● **Görev tanımı**
Hz. Safiyye hakkındaki metinden, "Bunların her birine" sözlerinin geçtiği yerden başlayan ve "gözünü mosmor etmişti." sözlerinden sonra biten bölümü yeniden yaz. Bu bölümde "Hayber Kalesi" adını "Hayber Hisarı" olarak değiştir.

● **Kaynak metin**
Bunların her birine bir misâl vermek istiyorum. Onuru kırılan ve gururu çiğnenenlerin elinden tutması ve onların gözyaşlarını silmesi, aynı zamanda rüyaların da sultanı olan zata ait bir keyfiyet olduğunu söylemiştik. İşte bir misal: Ezvâc-ı tâhirâttan Hz. Safiyyein durumu. Safiye Hayber yahudilerinden Huyey b. Ahtabın kızı ve Hayber Kalesi komutanın da hanımıydı. Bir gün rüyasında ay ve güneşin kucağına düştüğünü görmüş, bunu kocasına anlatmıştı. Kocası: "Sen Medinenin emirine eş olacaksın ve kale de düşecek." diyerek rüyasını tabir etmiş ve bu arada da Safiyeyi tokatlamış, gururunu kırmıştı ve yüzünü gözünü mosmor etmişti.

Milâdî 628 yılında Peygamberimiz Hayber kalesini fethetmişti. Esirler toplanırken onlar arasında Safiyeyi görmüş, yüzüne ne olduğunu sormuştu. Safiye de gördüğü rüyasını kocasına anlatınca kocasının kendisini dövdüğünü ve "Peygambere eş olacaksın" şeklinde tabir ettiğini söylemişti. Peygamber Efendimiz de "Doğrudur söylediklerin." diyerek onu zevceliğe kabul etmişti. Böylece rüyasında gördüğüyle onun hem gönlü hem de gözü aydın olmuş, rüya da tabir edildiği gibi tahakkuk etmişti. Bu konu ile alâkalı ayrıca başka bir rivayet daha nakletmek istiyorum:

İbni Ömer (r.a.)an Safiye (r.anha)yın gözlerinde morartı vardı, Resulullah: bu morartılar nedir?diye sordu. Safiye (Radiyallahu anha): hocama rüyamda bir ay gördüğümü ve bunun kucağıma düştüğünü söylemiştim, O vurdu, bu sözünle Yesrip Melikini mi kasd ediyorsun,diye çıkıştı." dedi. Safiye (r.a) sonra şöyle devam etti:- Resulullahın babamı ve kocamı öldürtmesi kadar beni kızdıran hiçbir şey yoktu. Bu kızgınlık benden gidinceye kadar Resulullah, safiye baban Arapları toplayarak aleyhime kışkırttı ve bize böyle böyle yaptı." diye özür diledi.

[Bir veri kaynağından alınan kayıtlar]
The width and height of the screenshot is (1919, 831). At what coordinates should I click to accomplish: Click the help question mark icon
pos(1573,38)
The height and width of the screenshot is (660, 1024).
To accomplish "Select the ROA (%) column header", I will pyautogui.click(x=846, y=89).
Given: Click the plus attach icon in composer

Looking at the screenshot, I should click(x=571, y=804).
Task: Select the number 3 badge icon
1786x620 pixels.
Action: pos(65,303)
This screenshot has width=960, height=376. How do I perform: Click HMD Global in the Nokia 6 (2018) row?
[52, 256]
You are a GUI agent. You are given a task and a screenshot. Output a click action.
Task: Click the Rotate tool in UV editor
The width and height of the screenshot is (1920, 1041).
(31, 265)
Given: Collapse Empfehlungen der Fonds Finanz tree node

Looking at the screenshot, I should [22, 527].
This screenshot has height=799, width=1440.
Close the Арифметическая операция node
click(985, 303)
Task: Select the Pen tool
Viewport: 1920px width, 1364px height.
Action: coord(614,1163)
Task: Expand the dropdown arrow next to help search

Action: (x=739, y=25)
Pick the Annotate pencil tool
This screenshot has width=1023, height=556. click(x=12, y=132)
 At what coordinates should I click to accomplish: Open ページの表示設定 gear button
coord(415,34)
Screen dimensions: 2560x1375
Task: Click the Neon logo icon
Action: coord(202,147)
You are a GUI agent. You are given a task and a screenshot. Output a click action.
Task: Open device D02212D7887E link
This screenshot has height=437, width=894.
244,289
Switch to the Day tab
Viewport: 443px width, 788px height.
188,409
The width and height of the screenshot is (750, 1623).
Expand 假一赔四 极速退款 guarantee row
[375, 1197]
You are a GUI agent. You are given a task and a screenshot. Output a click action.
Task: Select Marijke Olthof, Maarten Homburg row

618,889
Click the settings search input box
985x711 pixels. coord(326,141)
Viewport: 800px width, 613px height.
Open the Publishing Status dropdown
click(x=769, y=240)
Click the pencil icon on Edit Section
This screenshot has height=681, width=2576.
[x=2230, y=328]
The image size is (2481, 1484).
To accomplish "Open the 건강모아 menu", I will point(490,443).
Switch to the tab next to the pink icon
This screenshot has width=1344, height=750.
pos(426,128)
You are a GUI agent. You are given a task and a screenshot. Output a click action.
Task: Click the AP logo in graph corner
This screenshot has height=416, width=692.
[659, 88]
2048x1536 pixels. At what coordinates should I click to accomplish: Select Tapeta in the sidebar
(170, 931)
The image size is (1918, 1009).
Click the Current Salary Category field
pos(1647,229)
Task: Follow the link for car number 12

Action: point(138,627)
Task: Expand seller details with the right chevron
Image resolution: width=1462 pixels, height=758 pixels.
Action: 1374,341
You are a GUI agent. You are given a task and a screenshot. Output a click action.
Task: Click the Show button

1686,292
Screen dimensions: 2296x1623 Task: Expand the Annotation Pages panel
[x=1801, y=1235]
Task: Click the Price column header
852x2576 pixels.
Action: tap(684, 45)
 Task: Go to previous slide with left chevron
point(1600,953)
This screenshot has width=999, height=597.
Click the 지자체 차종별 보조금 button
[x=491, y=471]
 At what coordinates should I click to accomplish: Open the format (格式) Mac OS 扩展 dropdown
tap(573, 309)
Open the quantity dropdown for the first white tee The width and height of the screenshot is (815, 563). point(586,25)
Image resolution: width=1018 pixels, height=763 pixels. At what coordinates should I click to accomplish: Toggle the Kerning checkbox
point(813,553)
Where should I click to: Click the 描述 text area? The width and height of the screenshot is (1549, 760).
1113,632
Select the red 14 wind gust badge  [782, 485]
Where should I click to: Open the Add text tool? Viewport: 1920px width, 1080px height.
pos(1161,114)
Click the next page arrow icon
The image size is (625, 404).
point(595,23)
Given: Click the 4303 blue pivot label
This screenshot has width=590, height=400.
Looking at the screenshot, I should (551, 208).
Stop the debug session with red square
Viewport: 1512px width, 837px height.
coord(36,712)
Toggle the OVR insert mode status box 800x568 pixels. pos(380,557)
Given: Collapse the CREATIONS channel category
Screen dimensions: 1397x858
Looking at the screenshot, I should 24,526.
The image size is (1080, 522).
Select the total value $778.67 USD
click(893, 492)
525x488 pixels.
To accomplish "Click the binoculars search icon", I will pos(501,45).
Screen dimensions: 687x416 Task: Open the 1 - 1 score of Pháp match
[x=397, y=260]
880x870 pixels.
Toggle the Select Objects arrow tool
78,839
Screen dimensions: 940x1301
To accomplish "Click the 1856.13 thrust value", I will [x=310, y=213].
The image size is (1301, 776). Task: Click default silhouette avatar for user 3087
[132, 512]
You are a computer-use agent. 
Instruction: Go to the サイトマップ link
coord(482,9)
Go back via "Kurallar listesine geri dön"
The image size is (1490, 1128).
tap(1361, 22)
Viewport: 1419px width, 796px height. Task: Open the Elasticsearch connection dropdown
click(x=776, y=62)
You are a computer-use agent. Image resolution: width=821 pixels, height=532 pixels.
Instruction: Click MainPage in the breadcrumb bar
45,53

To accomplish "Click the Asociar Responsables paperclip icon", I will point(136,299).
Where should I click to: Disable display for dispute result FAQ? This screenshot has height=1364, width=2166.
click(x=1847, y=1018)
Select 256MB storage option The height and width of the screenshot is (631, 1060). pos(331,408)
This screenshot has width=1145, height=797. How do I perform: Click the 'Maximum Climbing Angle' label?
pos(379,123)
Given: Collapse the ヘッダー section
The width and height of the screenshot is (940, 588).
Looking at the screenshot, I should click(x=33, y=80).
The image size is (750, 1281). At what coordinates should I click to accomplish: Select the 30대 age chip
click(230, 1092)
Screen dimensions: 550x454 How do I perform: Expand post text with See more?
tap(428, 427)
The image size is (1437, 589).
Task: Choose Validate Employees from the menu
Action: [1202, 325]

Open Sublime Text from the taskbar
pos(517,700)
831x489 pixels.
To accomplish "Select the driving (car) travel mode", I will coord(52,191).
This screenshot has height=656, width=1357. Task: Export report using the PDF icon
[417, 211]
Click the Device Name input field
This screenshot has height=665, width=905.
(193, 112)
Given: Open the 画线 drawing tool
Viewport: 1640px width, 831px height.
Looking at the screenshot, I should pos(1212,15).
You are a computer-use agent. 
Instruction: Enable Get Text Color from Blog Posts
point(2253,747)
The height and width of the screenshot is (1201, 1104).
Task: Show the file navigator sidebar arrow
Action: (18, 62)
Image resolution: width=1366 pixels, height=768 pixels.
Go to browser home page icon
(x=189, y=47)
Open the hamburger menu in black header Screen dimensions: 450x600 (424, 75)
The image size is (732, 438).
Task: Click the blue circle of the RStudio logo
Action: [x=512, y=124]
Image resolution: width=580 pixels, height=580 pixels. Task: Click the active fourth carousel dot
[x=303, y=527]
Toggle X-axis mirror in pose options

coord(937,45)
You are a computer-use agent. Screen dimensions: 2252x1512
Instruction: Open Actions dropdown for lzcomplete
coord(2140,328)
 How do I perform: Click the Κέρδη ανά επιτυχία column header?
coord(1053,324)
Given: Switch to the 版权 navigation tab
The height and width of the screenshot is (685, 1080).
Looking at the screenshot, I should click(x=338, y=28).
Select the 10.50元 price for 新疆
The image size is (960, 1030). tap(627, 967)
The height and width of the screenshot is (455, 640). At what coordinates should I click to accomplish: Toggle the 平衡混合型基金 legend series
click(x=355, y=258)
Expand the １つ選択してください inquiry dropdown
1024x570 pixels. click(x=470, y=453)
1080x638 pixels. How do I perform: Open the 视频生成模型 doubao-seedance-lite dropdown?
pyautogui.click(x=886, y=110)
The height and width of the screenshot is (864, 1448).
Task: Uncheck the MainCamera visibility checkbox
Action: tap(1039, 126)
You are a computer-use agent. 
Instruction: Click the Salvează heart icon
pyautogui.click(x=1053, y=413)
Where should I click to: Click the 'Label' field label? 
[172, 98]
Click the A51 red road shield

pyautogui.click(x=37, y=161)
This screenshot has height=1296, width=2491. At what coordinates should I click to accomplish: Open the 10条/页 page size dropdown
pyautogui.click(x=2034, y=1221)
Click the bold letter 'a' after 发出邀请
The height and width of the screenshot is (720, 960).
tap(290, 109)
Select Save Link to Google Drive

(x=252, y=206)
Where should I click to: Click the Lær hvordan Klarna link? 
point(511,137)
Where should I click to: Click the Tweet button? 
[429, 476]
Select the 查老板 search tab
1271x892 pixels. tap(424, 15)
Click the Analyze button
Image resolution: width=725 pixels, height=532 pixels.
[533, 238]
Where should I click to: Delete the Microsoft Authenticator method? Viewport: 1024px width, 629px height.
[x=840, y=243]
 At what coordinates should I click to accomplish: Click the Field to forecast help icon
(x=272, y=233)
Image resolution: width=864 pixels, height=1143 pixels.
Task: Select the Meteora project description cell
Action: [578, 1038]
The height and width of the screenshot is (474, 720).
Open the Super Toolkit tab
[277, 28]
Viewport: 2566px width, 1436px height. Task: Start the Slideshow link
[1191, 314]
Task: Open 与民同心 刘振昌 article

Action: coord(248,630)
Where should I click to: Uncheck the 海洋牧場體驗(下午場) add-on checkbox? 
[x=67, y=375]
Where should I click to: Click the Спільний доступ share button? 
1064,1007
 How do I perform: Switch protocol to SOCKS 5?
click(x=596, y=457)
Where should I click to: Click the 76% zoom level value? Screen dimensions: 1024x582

● **Beklenen cevap**
Bunların her birine bir misâl vermek istiyorum. Onuru kırılan ve gururu çiğnenenlerin elinden tutması ve onların gözyaşlarını silmesi, aynı zamanda rüyaların da sultanı olan zata ait bir keyfiyet olduğunu söylemiştik. İşte bir misal: Ezvâc-ı tâhirâttan Hz. Safiyyein durumu. Safiye Hayber yahudilerinden Huyey b. Ahtabın kızı ve Hayber Hisarı komutanın da hanımıydı. Bir gün rüyasında ay ve güneşin kucağına düştüğünü görmüş, bunu kocasına anlatmıştı. Kocası: "Sen Medinenin emirine eş olacaksın ve kale de düşecek." diyerek rüyasını tabir etmiş ve bu arada da Safiyeyi tokatlamış, gururunu kırmıştı ve yüzünü gözünü mosmor etmişti.